The Steinmetz Symposium is named for one of the College’s most renowned faculty members, Charles Proteus Steinmetz (1865-1923), who taught electrical engineering and applied physics. Also a chief engineer for the General Electric Company, he was widely regarded as America’s leading electrical engineer.
Born Carl August Steinmetz in Breslau, Germany (now Wroclaw, Poland), Steinmetz studied in Breslau, Zurich and Berlin, pursuing a broad course of scholarship that included astronomy, biology, chemistry, electricity, physics and political economy. He received his Ph.D. in 1888 and was forced to flee Germany after writing a paper critical of the German government. He then settled in New York City, where he developed the law of hysteresis, which enabled engineers to design better electric motors for use in industry. He joined GE in 1892 and relocated to Schenectady.

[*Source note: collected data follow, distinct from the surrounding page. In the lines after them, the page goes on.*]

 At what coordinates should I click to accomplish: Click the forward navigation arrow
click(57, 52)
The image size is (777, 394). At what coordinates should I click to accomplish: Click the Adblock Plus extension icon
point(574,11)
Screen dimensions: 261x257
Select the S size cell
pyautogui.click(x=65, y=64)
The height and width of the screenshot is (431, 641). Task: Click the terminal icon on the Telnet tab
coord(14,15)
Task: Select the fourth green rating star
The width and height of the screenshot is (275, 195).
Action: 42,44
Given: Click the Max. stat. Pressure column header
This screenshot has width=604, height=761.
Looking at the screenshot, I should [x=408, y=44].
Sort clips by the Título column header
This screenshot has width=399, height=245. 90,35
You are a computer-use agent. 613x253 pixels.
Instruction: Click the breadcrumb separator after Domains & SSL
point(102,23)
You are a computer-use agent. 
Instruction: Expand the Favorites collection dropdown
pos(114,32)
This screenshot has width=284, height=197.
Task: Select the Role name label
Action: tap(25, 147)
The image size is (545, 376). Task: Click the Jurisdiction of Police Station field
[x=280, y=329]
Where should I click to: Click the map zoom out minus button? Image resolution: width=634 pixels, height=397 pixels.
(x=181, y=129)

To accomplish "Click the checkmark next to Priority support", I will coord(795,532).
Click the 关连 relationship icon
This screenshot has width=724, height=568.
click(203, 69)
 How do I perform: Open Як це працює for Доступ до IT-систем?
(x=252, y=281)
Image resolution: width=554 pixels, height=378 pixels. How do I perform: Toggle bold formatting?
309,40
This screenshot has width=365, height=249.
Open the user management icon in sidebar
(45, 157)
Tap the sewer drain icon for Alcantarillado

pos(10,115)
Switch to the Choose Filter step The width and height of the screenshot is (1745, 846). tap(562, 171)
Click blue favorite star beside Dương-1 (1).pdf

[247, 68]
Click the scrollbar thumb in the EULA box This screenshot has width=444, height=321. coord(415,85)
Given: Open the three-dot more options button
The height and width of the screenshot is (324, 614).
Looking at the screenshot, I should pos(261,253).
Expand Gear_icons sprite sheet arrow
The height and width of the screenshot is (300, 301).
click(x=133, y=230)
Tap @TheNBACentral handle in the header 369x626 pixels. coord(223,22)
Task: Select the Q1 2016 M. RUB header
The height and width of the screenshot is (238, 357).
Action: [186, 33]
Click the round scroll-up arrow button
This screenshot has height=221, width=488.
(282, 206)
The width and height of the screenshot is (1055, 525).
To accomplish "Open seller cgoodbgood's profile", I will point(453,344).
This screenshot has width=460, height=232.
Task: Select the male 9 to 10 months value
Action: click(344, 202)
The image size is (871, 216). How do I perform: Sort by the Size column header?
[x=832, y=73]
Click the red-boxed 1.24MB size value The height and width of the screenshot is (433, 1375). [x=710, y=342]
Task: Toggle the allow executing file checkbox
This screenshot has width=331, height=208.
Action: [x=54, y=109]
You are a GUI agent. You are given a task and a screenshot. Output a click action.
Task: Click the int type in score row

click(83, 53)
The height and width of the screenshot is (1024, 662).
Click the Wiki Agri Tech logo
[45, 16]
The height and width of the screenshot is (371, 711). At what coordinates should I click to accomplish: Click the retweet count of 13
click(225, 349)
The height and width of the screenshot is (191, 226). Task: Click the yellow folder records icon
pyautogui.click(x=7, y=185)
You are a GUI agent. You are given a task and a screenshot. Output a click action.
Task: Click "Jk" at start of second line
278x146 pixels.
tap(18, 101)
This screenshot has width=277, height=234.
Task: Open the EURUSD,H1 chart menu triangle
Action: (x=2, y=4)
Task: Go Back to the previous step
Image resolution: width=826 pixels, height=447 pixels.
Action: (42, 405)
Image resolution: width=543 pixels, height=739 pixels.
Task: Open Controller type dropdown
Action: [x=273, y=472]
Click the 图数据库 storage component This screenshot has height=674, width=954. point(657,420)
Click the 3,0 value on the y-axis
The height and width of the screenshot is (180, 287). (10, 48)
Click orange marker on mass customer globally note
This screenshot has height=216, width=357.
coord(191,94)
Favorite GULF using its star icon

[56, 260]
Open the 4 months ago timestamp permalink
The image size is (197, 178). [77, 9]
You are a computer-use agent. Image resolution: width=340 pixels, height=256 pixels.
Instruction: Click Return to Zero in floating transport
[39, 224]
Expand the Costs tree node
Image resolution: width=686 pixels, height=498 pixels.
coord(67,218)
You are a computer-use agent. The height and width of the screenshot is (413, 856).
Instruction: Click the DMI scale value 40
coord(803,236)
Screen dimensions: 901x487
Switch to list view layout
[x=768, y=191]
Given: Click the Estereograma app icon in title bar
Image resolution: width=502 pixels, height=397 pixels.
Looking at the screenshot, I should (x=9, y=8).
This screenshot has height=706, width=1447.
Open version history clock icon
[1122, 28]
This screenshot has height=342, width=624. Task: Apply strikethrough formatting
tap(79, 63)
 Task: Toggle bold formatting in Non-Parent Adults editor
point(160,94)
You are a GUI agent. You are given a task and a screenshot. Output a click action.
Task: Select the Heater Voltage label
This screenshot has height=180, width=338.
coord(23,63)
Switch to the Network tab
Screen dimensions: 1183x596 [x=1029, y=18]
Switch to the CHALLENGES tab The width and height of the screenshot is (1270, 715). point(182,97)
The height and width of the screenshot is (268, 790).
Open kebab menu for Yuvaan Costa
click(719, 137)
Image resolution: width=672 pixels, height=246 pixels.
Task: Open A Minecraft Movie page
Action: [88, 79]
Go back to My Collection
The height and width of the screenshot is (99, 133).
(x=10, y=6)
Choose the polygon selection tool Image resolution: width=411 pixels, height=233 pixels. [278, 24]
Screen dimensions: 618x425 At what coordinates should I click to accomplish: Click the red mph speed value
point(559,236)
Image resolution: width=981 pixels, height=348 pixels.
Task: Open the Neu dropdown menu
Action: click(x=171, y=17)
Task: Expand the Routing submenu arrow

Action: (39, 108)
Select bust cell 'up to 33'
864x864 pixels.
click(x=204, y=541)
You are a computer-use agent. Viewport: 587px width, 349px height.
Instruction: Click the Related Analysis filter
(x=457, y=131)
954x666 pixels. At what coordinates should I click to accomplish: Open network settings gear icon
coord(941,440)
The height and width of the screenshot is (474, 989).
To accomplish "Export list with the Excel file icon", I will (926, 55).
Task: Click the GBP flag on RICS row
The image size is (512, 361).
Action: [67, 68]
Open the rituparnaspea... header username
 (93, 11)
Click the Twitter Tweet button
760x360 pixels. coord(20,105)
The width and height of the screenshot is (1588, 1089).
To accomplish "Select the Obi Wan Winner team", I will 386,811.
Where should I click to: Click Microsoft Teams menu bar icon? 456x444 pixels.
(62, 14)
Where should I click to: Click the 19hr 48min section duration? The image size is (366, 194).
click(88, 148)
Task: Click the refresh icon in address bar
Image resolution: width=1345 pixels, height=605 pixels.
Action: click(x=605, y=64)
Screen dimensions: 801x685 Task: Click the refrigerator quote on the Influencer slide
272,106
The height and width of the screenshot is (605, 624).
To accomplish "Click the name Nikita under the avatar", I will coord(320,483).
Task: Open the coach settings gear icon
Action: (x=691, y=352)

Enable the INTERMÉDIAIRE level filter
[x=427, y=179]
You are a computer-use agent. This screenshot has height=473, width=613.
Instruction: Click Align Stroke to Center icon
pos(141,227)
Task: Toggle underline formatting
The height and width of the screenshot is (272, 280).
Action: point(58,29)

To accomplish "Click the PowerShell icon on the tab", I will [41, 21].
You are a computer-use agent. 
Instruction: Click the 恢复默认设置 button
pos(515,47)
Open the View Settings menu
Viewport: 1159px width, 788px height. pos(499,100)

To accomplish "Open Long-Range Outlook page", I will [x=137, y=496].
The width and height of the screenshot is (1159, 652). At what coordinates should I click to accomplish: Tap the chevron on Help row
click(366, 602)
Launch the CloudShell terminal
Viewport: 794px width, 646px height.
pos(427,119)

Among his many other contributions to electrical engineering, Steinmetz also fostered the development of alternating current, which made possible the expansion of the nation’s electric power industry. In 1902, he became professor of electrical engineering at Union. Three years later, he took charge of Union’s new electrical engineering program.
After World War I, Steinmetz ceased lecturing at Union, but he remained an active friend of the College for the rest of his life. A superior 1914 “Duplex Drive Brougham” Detroit Electric automobile that belonged to Steinmetz is on permanent display in the first-floor corridor between the Wold and Olin buildings.